La justification des réponses (informations, interprétations, etc.) engage la confrontation des stratégies qui ont conduit à ces réponses. La démarche explicite pour découvrir et comprendre un texte se poursuit (verbalisation des stratégies, attitude active et réflexive) et développe progressivement un raisonnement que les élèves pourront remobiliser en autonomie face aux textes. L’objectif est que chaque élève puisse tirer profit de ce travail collectif pour réinvestir en autonomie les démarches acquises.
→ Importantissime ! À apprendre par cœur et à utiliser chaque jour dans sa pratique de classe !
→ « pourront », c'est le futur. Au CE1, on se prépare, et après, on sait le faire seul (Merci à mon amie Sapotille, pour ce principe de base de la scolarité élémentaire).
La complexité des textes utilisés dans les différents enseignements s’accroît et se diversifie au cours du CE1.
→ Nan ? Vous pensez vraiment que nous ne l'aurions pas trouvé tout seul, ça ? Vous nous prenez pour des débiles ou bien ?...
Focus | La mise en œuvre d’une leçon de lecture
→ Quatre longues pages pour expliquer que, finalement, ce qu’il faut faire, c’est :
► Lire le texte avant les élèves pour identifier les obstacles à la compréhension du texte
→ Nan ? Vous pensez vraiment que nous ne l'aurions pas trouvé tout seul, ça ? Vous nous prenez pour des débiles ou bien ?...
► Développer chez les élèves une attitude d’autonomie face au texte proposé
→ Phase de lecture du texte en autonomie pendant laquelle tous les décrocheurs décrochent, tous les chahuteurs chahutent, tous les « élèves CAMIF » progressent...

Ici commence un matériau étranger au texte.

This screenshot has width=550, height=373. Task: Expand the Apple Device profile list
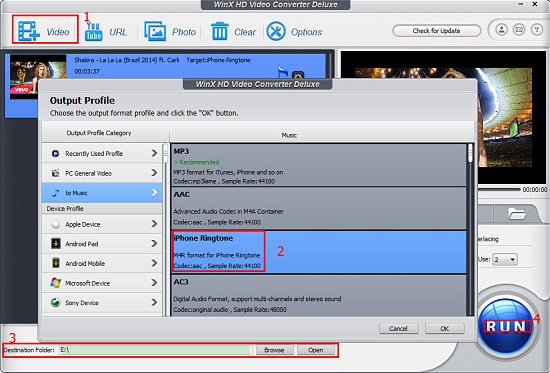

→ Pas de temps prévu, serait-ce à faire à la maison ?... Encore plus inégalitaire alors... Tant pis pour les élèves dont les parents ne peuvent accompagner leur enfant dans sa scolarité, pour tout un tas de raisons dont la mauvaise volonté n’est pas forcément la plus courante.
► Étayer la difficulté (15 à 20 minutes)
→ Petit extrait de pédagogie magistrale et frontale : « Mes chéris, descendez de vélo, je vais vous montrer comment moi, je pédale. »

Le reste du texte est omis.